Trigonometric identities are equations that relate the angles and sides of a triangle through the trigonometric functions like sine, cosine, and tangent. These identities are vital tools in calculus, especially for integration and differentiation.In the exercise, we use the identity for tangent:

• \( \tan x = \frac{\sin x}{\cos x} \)

This identity helps in rewriting the integral

• \( \frac{5 \tan x}{\tan x - 2} \) as \( \frac{5 \sin x}{\sin x - 2 \cos x} \)

This transformation simplifies the process of integrating by expressing tangent as a quotient of sine and cosine.The

• trigonometric identity reveals a pattern: the denominator \( \sin x - 2 \cos x \)

appears significant because it replicates part of the solution's logarithmic expression. Therefore, utilizing these identities is essential in identifying structures within integrals that lead to simpler evaluations and recognizing transformations needed for integration.

Partial fraction decomposition is a technique used to break down complex rational expressions into simpler fractions, which are easier to integrate. This method is especially valuable for working with integrals where the numerator and denominator can be separated and rearranged into recognizable patterns.In the original problem, although it involves trigonometric functions instead of standard polynomials, the method aligns with a similar philosophy - break down, rearrange, and solve smaller parts separately. When the integral was rewritten:

• \( \int \frac{5\sin x (\cos x + 2\sin x)}{(\sin x - 2\cos x) (\cos x + 2 \sin x)} \, dx \)

you're creating opportunities to apply concepts like partial fraction decomposition. Though the exercise doesn’t employ traditional partial fractions, understanding and visualizing this decomposition process helps to navigate complex integrations where the structure isn't immediately apparent.

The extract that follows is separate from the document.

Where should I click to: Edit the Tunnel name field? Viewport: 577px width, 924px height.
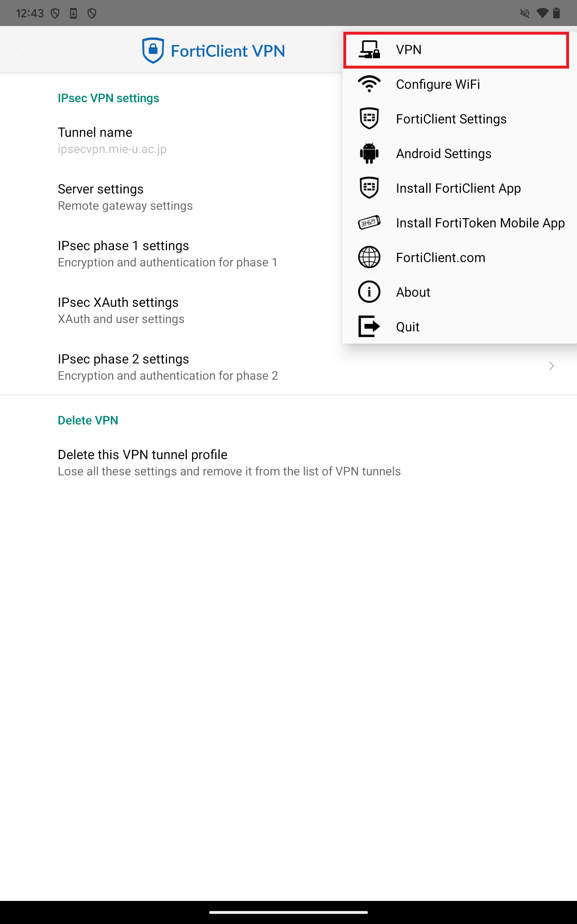[x=112, y=140]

While the provided exercise focuses on an indefinite integral, understanding definite integrals is crucial as they calculate the exact area under a curve within specified limits. The position of elements like constant 'a' in the logarithmic part emphasizes the broader techniques tied around definite integrations. Definite integrals utilize the

• fundamental theorem of calculus, connecting antiderivatives with area calculation.

This connection lets you evaluate integrals over an interval to arrive at exact numerical values. When you understand indefinite integrals like the one in this exercise, it prepares you for further steps where limits would be integrated

• giving a deeper insight into applying similar structures you've simplified across definite intervals.

Although solved here without bounds, mastering the transformation and comparison offers a solid base for tackling definite integrals with confidence.